# WHAT TO DO
A complete answer includes every line below with the word "agent".

# SOURCE DATA
○ ○ ○ ○
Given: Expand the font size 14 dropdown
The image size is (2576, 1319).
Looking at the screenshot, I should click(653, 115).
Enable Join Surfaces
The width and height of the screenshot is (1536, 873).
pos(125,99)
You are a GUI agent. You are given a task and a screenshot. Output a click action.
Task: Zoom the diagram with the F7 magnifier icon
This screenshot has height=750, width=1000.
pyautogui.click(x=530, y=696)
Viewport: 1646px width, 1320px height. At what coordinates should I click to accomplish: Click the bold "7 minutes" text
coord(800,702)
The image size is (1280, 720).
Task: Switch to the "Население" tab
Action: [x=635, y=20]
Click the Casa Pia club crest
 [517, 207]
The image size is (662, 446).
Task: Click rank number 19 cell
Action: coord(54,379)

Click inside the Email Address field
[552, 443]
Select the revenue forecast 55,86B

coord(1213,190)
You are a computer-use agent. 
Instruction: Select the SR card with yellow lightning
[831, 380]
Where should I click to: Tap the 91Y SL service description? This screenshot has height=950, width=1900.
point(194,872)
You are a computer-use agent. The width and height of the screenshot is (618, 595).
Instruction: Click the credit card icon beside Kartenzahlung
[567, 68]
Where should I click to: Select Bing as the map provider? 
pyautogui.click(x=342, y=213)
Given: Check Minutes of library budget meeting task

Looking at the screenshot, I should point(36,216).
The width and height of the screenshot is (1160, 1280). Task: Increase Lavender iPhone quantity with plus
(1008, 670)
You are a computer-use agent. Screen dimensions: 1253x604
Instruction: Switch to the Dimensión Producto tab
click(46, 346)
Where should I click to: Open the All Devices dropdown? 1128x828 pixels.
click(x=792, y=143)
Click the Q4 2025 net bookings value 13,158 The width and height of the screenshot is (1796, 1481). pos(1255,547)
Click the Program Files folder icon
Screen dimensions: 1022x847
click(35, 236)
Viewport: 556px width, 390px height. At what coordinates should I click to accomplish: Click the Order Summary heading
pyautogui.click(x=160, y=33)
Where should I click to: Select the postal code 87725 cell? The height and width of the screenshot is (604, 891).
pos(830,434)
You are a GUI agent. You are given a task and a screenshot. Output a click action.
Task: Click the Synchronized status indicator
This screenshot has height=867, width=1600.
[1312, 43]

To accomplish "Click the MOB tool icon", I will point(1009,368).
○ ○ ○ ○
# TASK RESULT
You are a GUI agent. You are given a task and a screenshot. Output a click action.
You are a computer-use agent. 
You are a computer-use agent. The width and height of the screenshot is (618, 595).
You are a computer-use agent. Screen dimensions: 1253x604
You are a GUI agent. You are given a task and a screenshot. Output a click action.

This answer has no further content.